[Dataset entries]

= = = = =

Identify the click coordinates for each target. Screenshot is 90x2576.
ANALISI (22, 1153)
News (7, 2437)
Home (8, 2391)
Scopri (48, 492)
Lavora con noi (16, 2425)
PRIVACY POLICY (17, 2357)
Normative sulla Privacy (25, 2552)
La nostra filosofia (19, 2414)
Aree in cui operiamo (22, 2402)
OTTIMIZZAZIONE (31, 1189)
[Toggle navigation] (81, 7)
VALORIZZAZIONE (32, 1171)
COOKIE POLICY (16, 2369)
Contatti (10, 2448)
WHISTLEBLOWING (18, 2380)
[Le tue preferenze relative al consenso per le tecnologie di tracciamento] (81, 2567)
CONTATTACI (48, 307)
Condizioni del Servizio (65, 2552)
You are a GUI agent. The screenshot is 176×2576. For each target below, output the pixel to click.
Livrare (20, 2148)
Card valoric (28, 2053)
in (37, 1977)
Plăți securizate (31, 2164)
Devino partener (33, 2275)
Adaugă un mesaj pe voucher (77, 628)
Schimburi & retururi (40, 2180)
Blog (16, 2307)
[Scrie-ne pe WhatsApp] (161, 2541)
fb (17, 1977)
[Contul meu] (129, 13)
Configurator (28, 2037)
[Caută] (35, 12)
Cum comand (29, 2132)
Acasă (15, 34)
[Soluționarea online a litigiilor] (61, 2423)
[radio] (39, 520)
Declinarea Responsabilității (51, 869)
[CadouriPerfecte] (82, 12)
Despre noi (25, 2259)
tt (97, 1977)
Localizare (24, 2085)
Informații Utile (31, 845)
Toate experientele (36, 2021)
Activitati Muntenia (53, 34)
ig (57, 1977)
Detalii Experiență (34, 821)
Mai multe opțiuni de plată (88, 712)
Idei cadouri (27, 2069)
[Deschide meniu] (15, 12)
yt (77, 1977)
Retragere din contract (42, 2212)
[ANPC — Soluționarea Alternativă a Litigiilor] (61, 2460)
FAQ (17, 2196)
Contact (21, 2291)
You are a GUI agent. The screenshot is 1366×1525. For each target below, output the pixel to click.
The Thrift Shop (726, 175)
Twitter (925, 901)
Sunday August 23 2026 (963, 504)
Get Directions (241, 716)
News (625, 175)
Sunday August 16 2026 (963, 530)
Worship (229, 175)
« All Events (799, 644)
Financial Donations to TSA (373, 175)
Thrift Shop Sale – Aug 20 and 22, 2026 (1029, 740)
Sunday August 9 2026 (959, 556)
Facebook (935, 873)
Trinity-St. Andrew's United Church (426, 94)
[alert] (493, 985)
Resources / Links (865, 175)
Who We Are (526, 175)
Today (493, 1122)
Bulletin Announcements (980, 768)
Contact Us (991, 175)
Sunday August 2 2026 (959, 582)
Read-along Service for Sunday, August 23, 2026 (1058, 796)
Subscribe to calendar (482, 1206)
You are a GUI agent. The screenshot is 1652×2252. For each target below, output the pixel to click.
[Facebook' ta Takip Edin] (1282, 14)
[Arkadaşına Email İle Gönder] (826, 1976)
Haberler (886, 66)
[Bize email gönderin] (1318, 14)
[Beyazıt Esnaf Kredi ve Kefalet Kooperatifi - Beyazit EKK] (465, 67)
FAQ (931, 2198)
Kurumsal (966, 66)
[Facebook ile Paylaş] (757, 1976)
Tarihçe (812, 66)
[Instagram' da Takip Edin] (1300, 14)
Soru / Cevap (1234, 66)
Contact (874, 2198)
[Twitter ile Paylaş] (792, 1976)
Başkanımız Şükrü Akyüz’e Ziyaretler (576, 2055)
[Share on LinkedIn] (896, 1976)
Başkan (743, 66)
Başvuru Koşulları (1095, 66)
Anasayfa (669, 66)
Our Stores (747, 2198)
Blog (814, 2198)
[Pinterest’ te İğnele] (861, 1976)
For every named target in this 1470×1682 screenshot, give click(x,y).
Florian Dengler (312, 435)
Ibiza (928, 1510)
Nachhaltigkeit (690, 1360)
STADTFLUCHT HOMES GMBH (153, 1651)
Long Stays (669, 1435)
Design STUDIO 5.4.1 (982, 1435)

= = = = =

EXERCISE REQUIREMENTS => In the entries above, find each line that has the word "agent". Copy it.

COMPLETED TASK =>
You are a GUI agent. The screenshot is 176×2576. For each target below, output the pixel to click.
You are a GUI agent. The screenshot is 1366×1525. For each target below, output the pixel to click.
You are a GUI agent. The screenshot is 1652×2252. For each target below, output the pixel to click.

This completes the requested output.